Written exercise:
Transcribe the items word for word, from the line containing "Given: Click the" to the line containing "Looking at the screenshot, I should tap(108, 232).", inclusive.
[begin Available data]
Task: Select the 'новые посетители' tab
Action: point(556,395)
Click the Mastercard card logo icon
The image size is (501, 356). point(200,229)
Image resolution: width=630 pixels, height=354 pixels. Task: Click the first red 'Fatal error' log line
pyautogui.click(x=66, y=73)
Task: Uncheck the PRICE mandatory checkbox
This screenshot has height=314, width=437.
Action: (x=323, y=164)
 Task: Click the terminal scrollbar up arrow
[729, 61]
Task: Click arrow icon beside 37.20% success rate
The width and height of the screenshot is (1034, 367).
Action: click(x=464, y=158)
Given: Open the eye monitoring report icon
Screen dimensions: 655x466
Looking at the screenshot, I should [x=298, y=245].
[end Available data]
[begin Available data]
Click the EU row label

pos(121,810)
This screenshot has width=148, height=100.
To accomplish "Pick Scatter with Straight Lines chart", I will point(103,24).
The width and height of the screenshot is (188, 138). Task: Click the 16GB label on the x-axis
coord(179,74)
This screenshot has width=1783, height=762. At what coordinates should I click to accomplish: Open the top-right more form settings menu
[end Available data]
[begin Available data]
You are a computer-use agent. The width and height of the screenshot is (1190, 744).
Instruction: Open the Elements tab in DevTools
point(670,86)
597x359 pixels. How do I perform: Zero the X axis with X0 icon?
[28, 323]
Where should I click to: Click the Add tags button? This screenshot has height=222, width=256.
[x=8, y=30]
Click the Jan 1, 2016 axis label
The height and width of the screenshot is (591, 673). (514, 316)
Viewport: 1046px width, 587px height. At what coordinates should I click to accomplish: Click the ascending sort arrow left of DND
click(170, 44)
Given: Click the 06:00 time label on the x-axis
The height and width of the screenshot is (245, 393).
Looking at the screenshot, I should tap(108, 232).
[end Available data]
Right answer:
Given: Click the 06:00 time label on the x-axis
The height and width of the screenshot is (245, 393).
Looking at the screenshot, I should tap(108, 232).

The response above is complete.